**Data extracts:**
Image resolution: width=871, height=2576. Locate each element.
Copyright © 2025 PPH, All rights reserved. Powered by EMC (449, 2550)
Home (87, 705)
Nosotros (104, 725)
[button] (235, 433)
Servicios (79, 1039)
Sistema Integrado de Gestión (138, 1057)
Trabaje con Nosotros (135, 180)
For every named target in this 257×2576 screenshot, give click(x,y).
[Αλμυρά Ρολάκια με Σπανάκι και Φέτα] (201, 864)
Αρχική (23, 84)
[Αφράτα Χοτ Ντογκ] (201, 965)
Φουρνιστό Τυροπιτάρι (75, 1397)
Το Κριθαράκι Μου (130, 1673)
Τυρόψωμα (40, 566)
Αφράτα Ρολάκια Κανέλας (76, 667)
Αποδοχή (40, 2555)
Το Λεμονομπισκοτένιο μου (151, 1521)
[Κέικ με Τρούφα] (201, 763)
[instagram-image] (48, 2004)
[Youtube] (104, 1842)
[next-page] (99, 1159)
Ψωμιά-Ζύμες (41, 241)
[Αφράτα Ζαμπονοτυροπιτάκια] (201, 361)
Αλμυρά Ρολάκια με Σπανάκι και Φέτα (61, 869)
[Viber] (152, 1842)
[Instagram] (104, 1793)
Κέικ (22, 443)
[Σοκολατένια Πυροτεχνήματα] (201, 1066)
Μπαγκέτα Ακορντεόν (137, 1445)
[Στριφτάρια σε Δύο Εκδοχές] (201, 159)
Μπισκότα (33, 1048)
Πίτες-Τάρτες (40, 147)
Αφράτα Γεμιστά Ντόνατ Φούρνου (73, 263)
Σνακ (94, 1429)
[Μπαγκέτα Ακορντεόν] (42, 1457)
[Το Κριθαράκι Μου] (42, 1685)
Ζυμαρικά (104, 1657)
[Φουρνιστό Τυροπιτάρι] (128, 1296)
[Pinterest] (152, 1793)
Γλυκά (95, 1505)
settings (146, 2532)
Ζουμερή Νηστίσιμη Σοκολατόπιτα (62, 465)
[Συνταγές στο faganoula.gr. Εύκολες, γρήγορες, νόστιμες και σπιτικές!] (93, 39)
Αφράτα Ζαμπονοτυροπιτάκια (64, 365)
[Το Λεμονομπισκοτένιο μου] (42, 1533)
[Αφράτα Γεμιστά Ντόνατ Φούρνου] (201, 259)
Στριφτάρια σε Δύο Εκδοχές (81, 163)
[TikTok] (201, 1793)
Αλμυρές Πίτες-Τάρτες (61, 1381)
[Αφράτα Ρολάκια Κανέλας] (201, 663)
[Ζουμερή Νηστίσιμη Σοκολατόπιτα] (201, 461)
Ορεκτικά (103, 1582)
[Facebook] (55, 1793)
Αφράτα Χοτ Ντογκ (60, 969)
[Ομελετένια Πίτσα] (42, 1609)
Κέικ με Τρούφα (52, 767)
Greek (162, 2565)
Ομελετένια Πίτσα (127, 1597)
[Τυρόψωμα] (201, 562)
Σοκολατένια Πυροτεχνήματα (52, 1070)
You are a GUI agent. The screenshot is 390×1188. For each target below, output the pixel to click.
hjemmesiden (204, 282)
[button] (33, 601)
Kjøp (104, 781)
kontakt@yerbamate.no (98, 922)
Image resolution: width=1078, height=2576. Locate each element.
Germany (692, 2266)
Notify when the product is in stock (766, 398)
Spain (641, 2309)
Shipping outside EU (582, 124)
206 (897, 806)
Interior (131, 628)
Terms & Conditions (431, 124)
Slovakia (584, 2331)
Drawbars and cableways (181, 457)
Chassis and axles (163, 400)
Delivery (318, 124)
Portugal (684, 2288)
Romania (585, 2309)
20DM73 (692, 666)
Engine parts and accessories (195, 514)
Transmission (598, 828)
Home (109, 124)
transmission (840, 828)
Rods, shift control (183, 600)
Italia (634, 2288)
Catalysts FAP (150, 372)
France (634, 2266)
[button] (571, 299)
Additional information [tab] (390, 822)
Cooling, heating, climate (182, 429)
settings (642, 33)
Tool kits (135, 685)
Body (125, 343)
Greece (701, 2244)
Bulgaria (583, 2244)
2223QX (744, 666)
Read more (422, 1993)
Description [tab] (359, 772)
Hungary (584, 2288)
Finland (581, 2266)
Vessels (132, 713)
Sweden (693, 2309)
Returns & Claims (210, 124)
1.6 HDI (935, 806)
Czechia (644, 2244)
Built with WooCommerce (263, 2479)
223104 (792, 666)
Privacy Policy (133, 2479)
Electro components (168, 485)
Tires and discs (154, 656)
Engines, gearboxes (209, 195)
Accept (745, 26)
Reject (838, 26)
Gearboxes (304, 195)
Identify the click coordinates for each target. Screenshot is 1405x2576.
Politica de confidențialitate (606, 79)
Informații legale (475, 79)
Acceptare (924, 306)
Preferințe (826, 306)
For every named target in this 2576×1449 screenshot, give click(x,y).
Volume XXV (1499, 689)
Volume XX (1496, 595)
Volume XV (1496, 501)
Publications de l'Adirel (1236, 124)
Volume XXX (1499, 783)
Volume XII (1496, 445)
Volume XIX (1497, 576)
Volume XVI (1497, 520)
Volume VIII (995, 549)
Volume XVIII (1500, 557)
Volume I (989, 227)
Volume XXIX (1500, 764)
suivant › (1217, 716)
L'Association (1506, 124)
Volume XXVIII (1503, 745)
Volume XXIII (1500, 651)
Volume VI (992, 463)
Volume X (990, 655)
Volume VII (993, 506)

**Assignment:** Each line from the start of the listing above through the line containing "Trabaje con Nosotros (135, 180)" must be reproduced exactly. Leave out the rest.

**Written solution:**
Image resolution: width=871, height=2576. Locate each element.
Copyright © 2025 PPH, All rights reserved. Powered by EMC (449, 2550)
Home (87, 705)
Nosotros (104, 725)
[button] (235, 433)
Servicios (79, 1039)
Sistema Integrado de Gestión (138, 1057)
Trabaje con Nosotros (135, 180)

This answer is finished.